By 2016, it is expected that another 1,000 people will be diagnosed every day. An ageing population and NHS cutbacks would stretch cancer care to breaking point.
“Cracks in the NHS are already beginning to show” said Macmillan Cancer Support chief executive Lynda Thomas but survival rates for some forms of cancer have improved.
The latest government figures show that cancer caused the most deaths in England and Wales in 2013, followed by heart disease and strokes.
Cancer accounted for 29% of all deaths in the UK last year. According to Cancer Research UK, the most common forms of cancer are lung, bowel, breast and prostate.
But in amongst the doom and gloom has been some good news and truly inspiring stories.
Just a few months ago the results of two international trials against advanced skin cancer, from the American Society of Clinical Oncology conference in Chicago, were hailed as “exciting and striking“. These treatments were designed to enable the immune system to recognise and target tumours.

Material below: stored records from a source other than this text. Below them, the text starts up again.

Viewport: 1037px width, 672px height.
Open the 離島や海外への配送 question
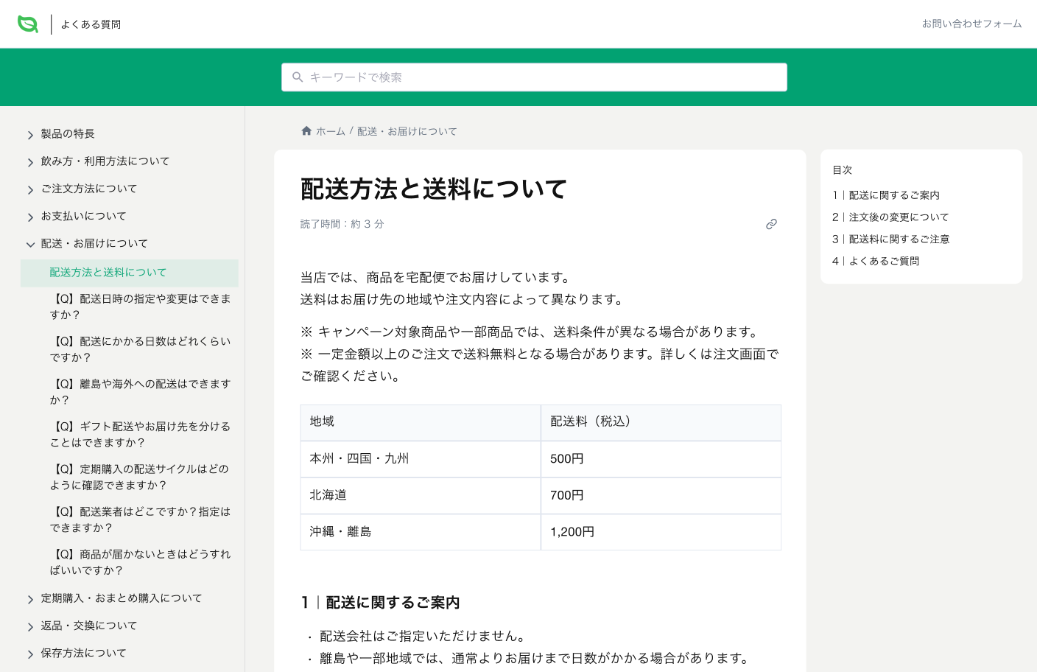(139, 392)

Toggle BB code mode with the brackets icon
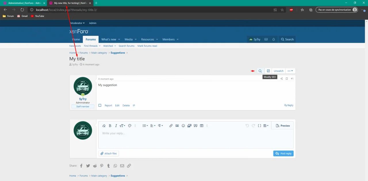(x=259, y=126)
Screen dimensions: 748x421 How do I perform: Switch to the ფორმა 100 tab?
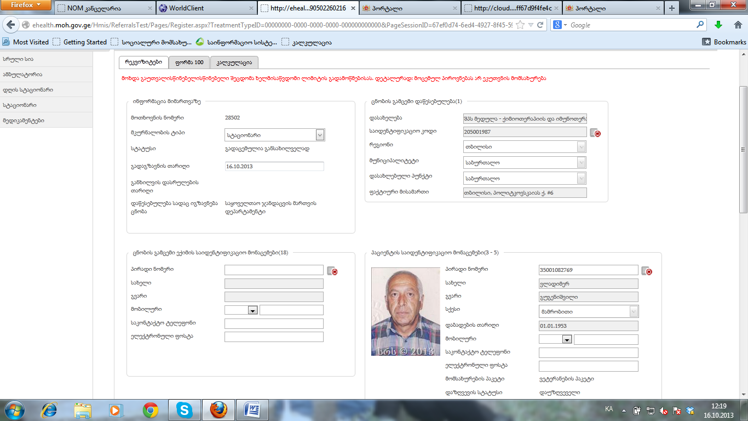[x=188, y=62]
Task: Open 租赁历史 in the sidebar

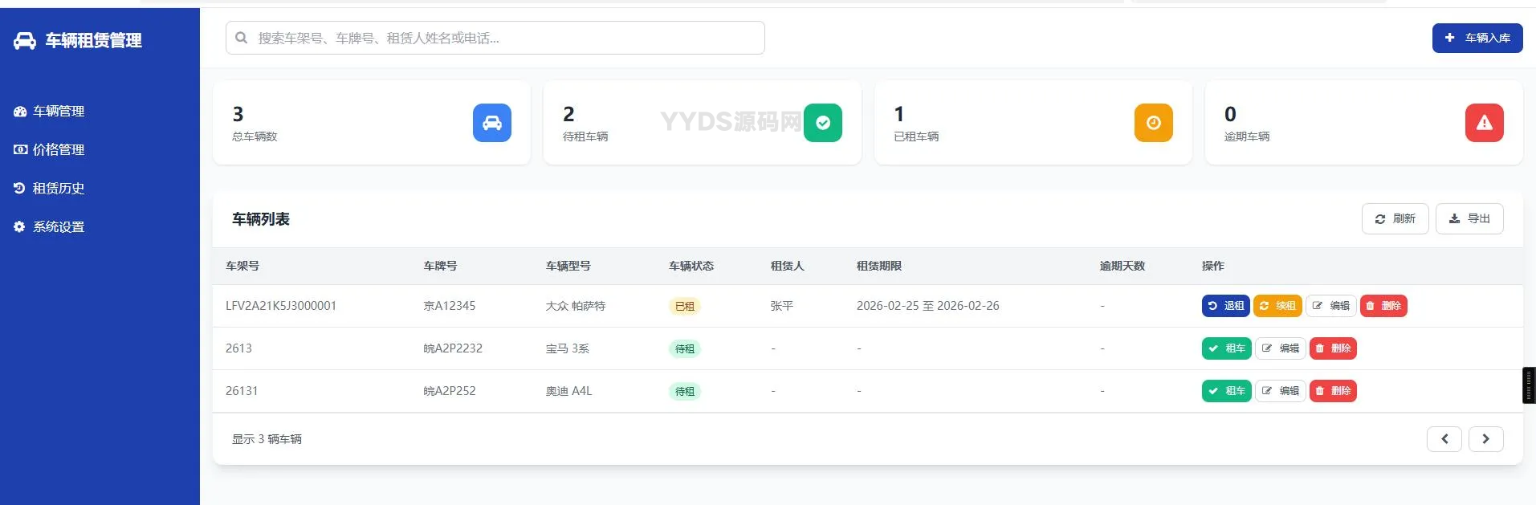Action: (58, 189)
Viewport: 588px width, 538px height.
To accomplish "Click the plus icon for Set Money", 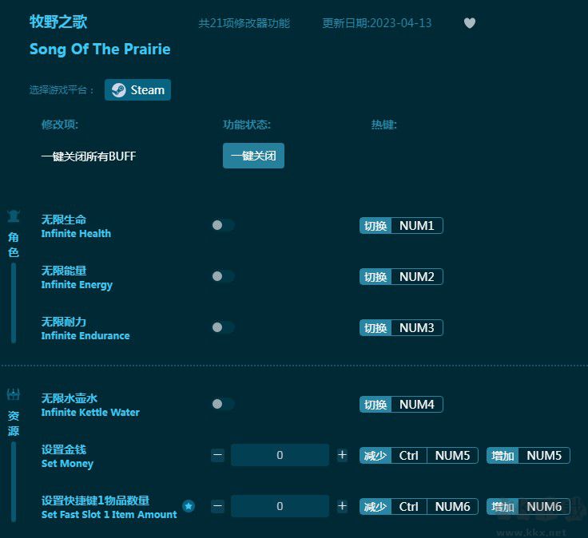I will tap(342, 455).
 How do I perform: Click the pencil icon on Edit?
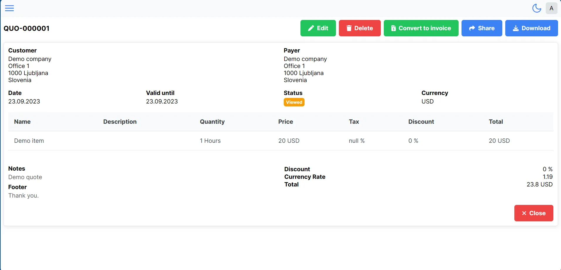pos(311,28)
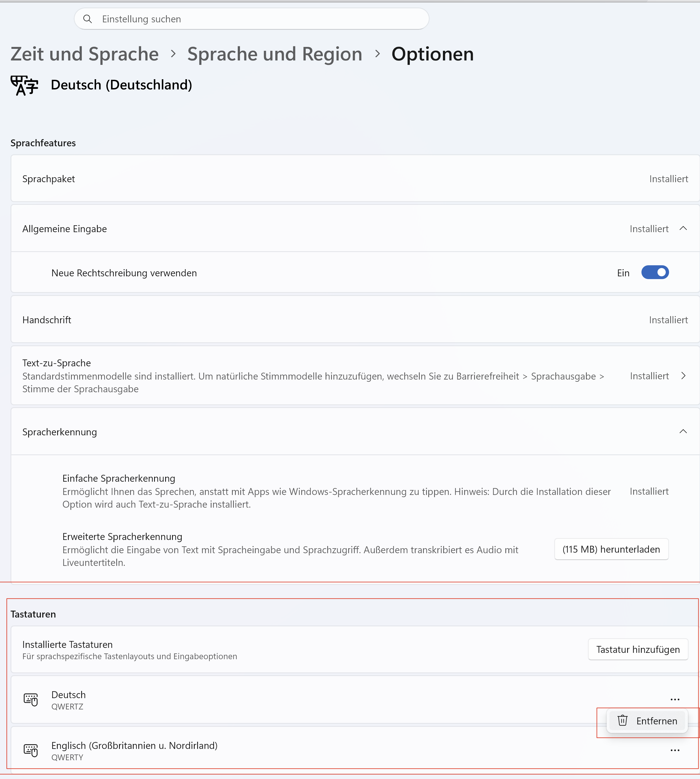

This morning I read about Sam Greatrex. In 1995 Sam was diagnosed with Cancer but on the 6th September 2014 he embarked on a journey starting from Birmingham to cycle and row around the world to break 11 world records and raise £240,000 for Macmillan Cancer Support.
The aim of Lap the World is to raise £240,000 and 100% of every donation will go to Macmillan and not towards the costs to fund his expedition. That amount could fund the build of a new chemotherapy suite in a hospital.
Sam’s challenge is both crazy and inspirational in equal measure and it puts my fundraising efforts into context.
But every little bit helps to support these charities. £25 could pay for a Macmillan nurse for an hour, helping people living with cancer and their families receive essential medical, practical and emotional support.
There are many different charities and support groups that help in the fight against cancer but they rely heavily on the support of the public for funding. You’re the reason that they can keep providing vital services to those suffering from cancer and to help and support their families, so no one has to face cancer alone.